(Extracted records)
--- Start ---

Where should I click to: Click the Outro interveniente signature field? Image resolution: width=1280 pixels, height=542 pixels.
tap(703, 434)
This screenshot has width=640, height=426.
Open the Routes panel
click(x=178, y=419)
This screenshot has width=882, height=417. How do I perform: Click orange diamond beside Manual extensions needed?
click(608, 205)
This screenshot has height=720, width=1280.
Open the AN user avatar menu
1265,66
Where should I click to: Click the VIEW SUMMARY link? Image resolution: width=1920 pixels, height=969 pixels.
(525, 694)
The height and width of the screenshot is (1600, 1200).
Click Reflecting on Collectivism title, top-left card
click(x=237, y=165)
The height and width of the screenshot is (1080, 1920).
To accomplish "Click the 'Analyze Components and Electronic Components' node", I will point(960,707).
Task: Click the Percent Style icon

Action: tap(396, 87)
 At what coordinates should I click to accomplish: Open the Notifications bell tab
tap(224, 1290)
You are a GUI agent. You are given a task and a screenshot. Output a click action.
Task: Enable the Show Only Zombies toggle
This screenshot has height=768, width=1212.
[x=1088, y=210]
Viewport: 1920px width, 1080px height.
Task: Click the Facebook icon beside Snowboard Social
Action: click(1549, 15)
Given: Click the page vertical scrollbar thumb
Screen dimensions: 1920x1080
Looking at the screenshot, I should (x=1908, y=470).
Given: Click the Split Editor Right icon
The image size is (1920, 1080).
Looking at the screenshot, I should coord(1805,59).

--- End ---

**Instructions for the task:** Write out, word for word, the part of the material that opens with the line containing "Given: Click the Split Editor Right icon" and runs through the end of the material, including both of those ends.

**Written response:**
Given: Click the Split Editor Right icon
The image size is (1920, 1080).
Looking at the screenshot, I should coord(1805,59).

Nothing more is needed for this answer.